Fedalyn Marie Baldo has spent months with Eric, his 10-year-old sister Maria and two older brothers to help them understand that theirs is not a normal childhood.
For years, when their neighbourhood was asleep and much of the Western world was awake, all four children were forced to perform live sex shows for paedophiles around the world.
They were raped and repeatedly sexually abused on camera by their mother. Their father, aunt and uncle also took part.
It was the children’s father who eventually reported his wife and her family to the police, allegedly after a dispute. Investigators traced payments to the family from accounts in the UK and Switzerland.
Months later, Eric, his brothers and sister ended up at a home run by the charity Preda, which focuses on helping sexually abused children.
That has also been Ms Baldo’s job for 17 years. In that time, images and videos of child sexual abuse have ballooned into a billion-dollar industry in the Philippines, now the world’s largest-known source of such exploitation.
Grinding poverty, high-speed internet access and an ability to accept instructions in English have all kept it going.
Then came the pandemic. More than two years of lockdowns and some of the world’s longest school closures left vulnerable children stuck at home with cash-strapped parents desperate to make money.
A recent study by Unicef and Save the Children estimates that around one in five Filipino children are now at risk of sexual exploitation, putting the grim figure close to two million.
Ms Baldo fears that the abuse is becoming “normalised” in the Philippines and may become endemic in some of the country’s poorest neighbourhoods.
President Bongbong Marcos has declared an “all-out war” on child sexual abuse and the industry it has spurred. But so far, it’s a war the Philippines is not winning.

DATASET RECORDS:
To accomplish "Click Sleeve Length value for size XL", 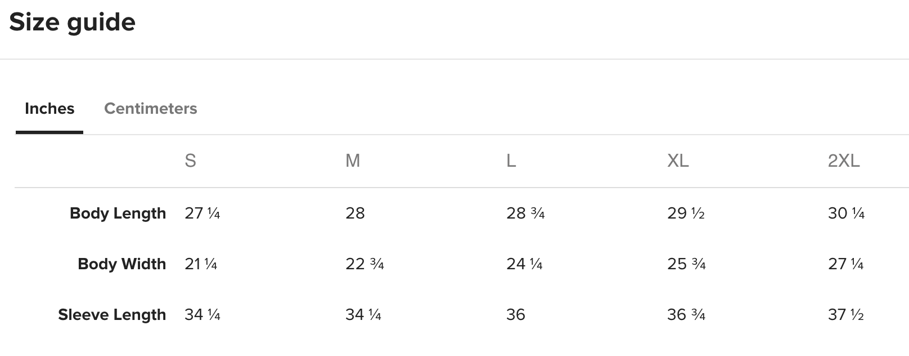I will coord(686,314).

* * *

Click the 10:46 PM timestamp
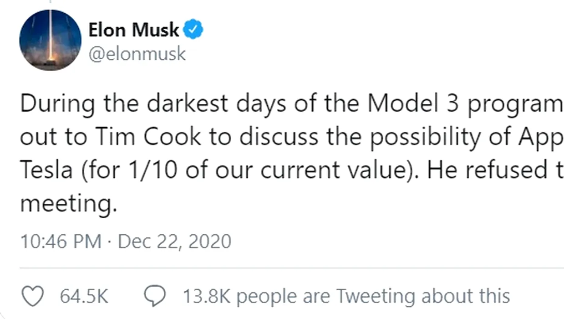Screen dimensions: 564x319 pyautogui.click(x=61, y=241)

* * *

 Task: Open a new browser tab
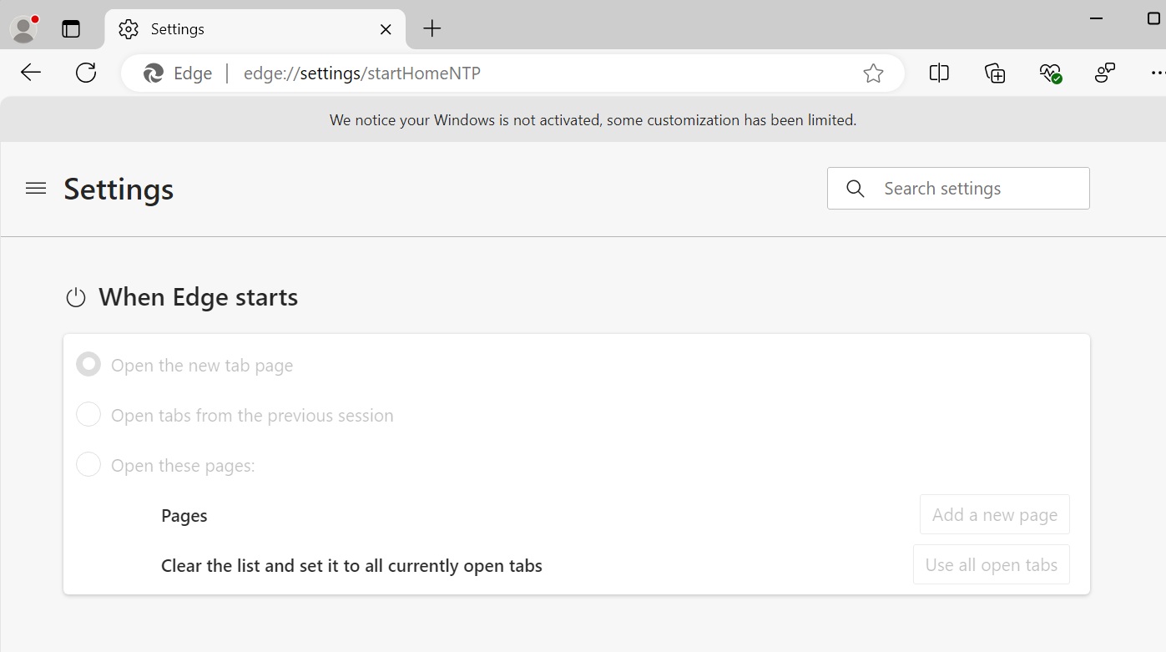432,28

WHAT IS BEING ASKED: In the text about child sexual exploitation in the Philippines, from accounts in which two countries did investigators trace payments to the family?

EXERCISE ANSWER: The UK and Switzerland.